**STATED PROBLEM**
Put the lines from the one containing "Expand the Go settings section" through the end of the records into a JSON list of strings, one string per line, leaving out blank lines and the pictures.

**RECORDS SHOWN**
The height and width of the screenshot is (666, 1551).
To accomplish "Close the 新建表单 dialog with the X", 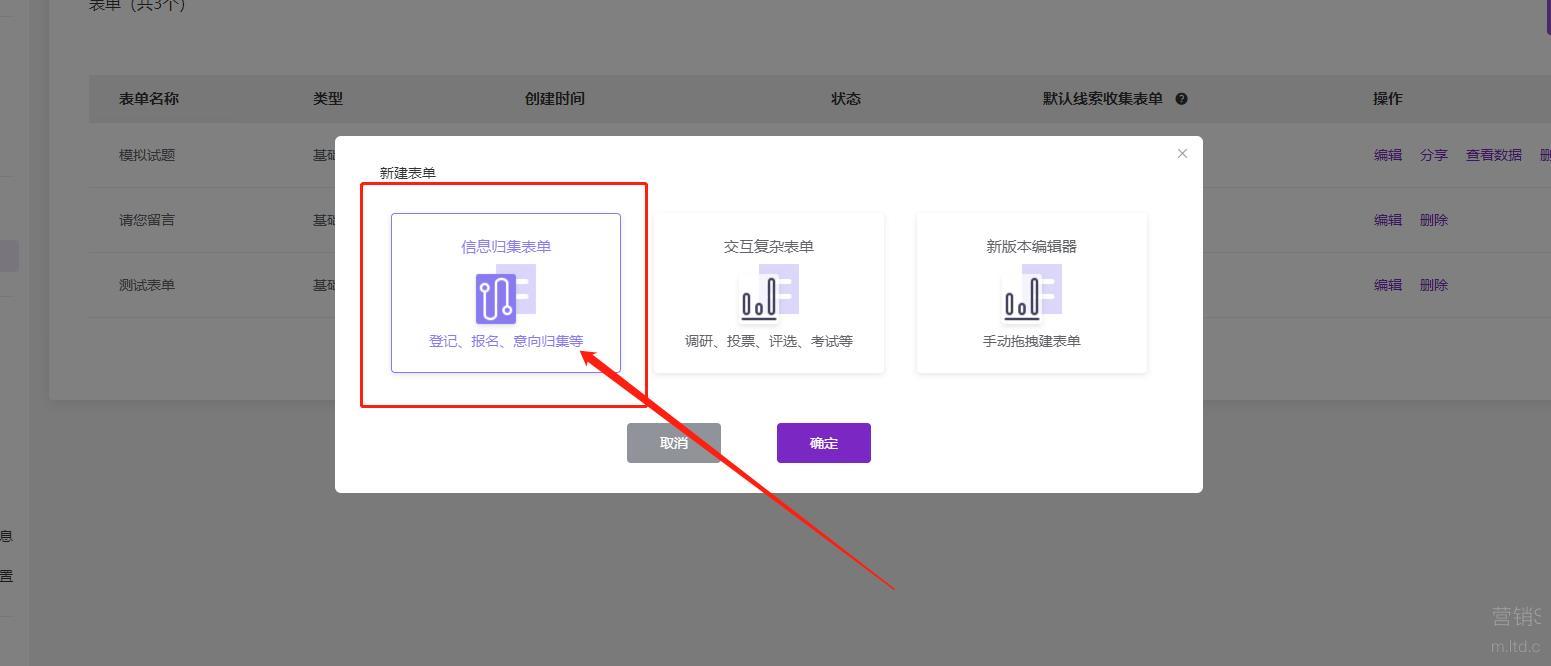I will 1182,153.
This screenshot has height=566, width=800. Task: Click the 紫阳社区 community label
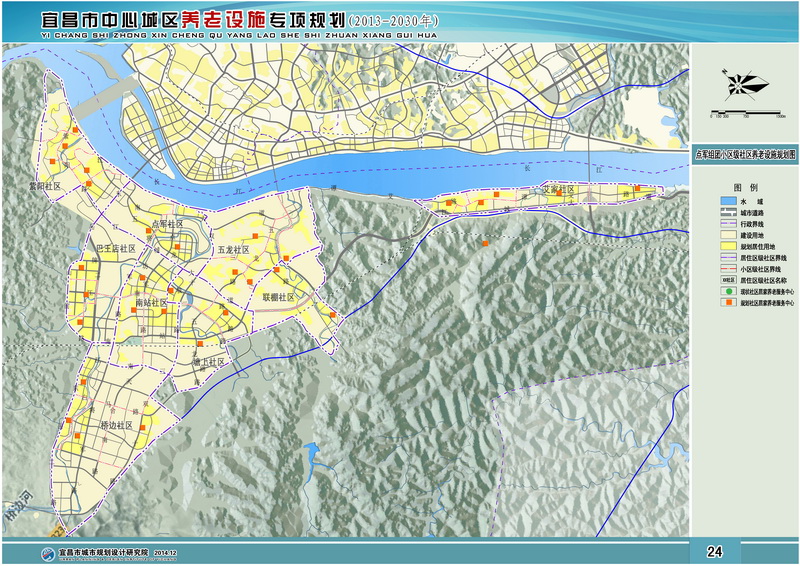(x=45, y=186)
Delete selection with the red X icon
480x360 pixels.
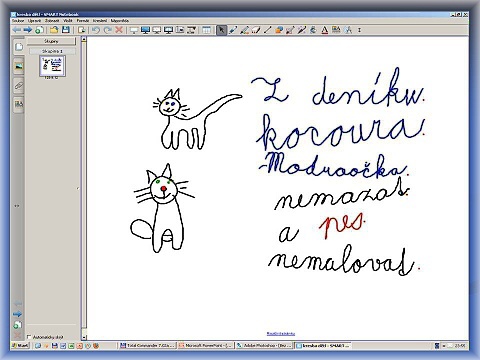(119, 30)
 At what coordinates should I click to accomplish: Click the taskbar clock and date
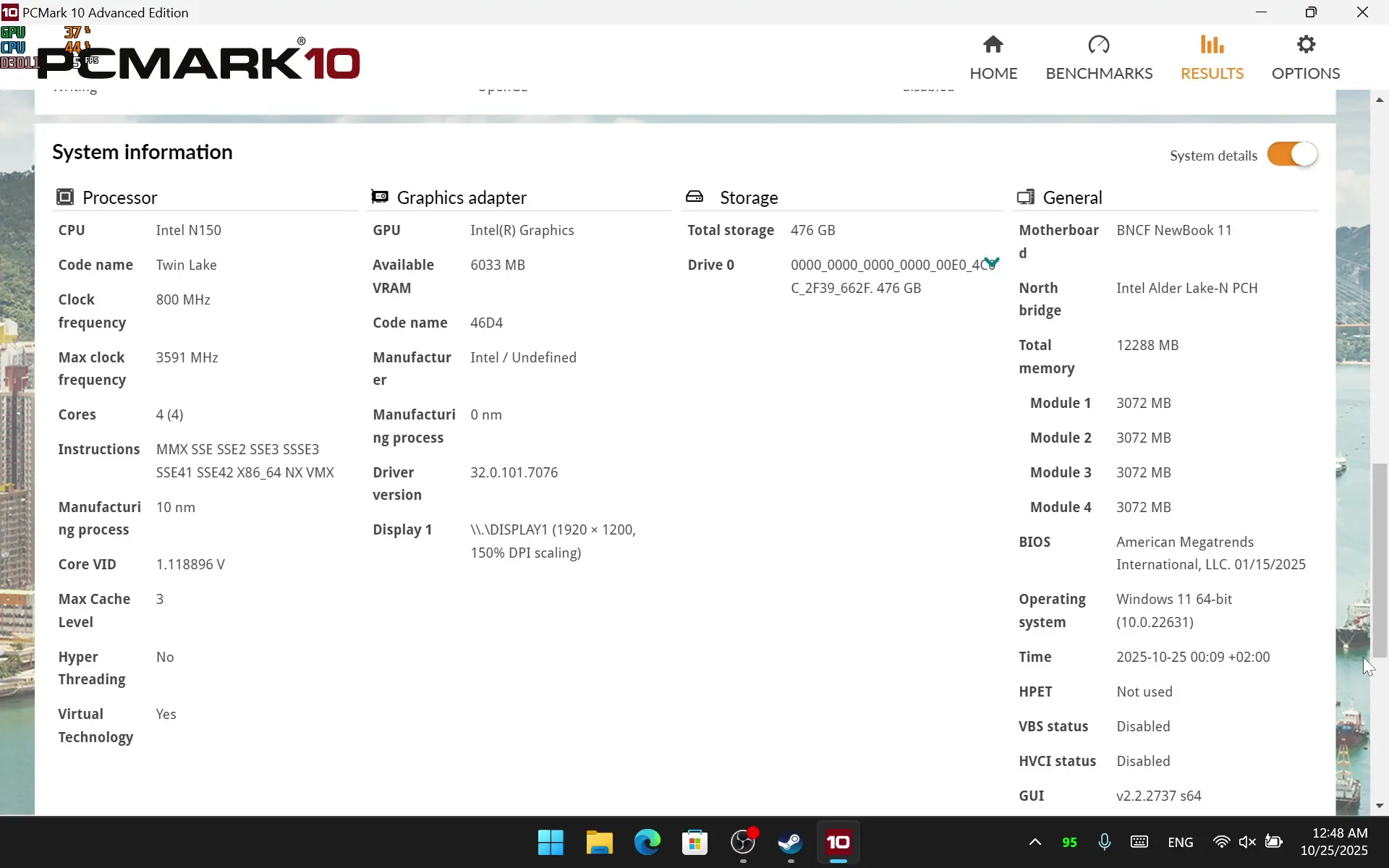(x=1333, y=842)
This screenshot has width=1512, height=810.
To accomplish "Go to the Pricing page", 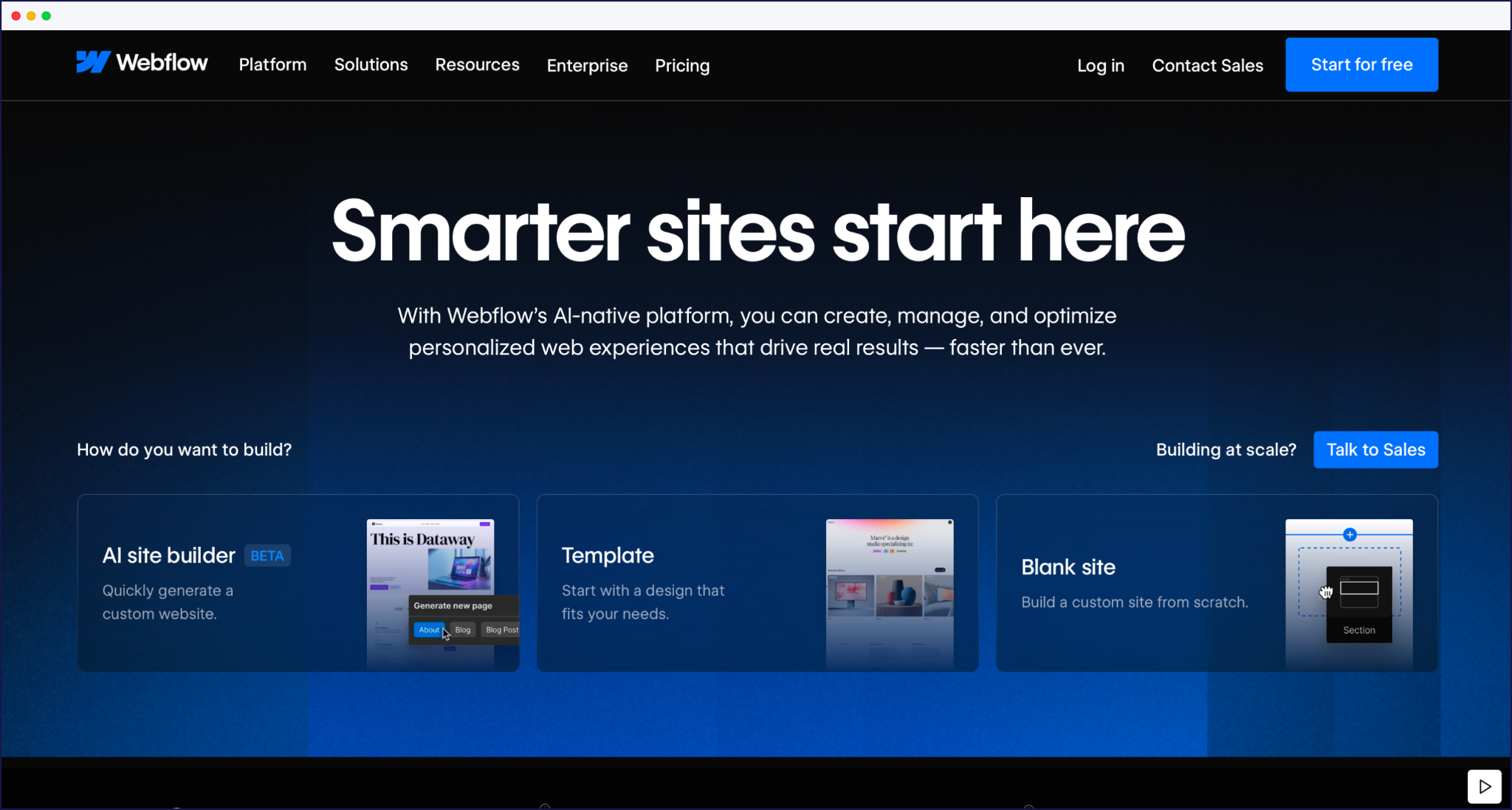I will pyautogui.click(x=681, y=65).
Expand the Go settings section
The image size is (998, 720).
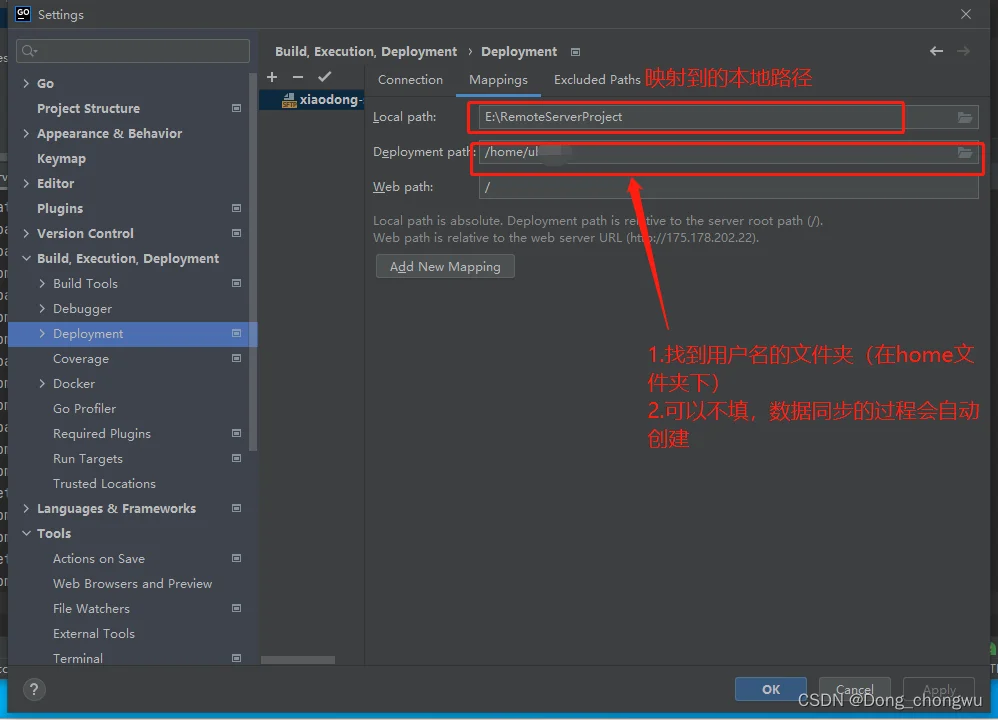26,84
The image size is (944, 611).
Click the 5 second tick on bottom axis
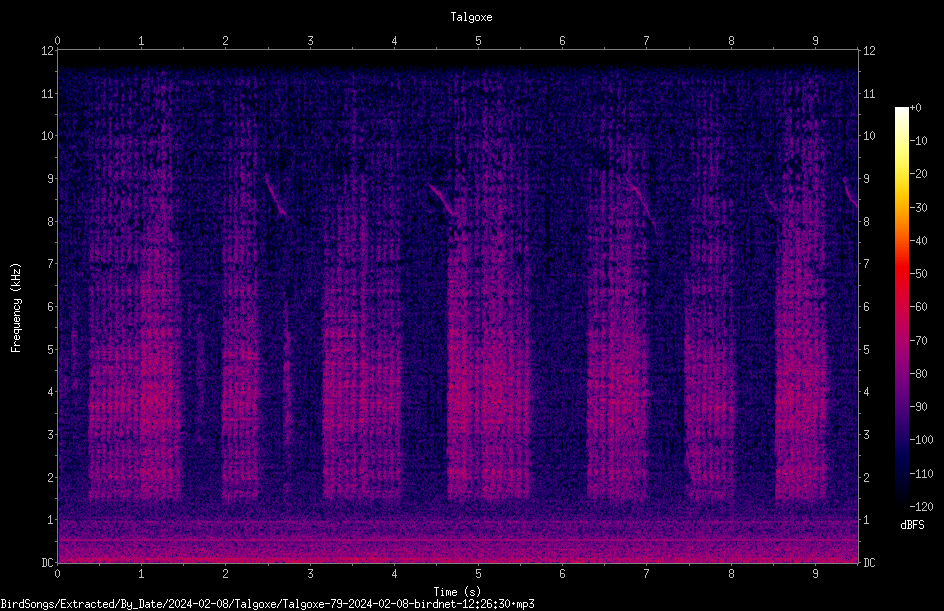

**EXERCISE OUTPUT**
[
  "Expand the Go settings section",
  "The image size is (998, 720).",
  "26,84",
  "The image size is (944, 611).",
  "Click the 5 second tick on bottom axis"
]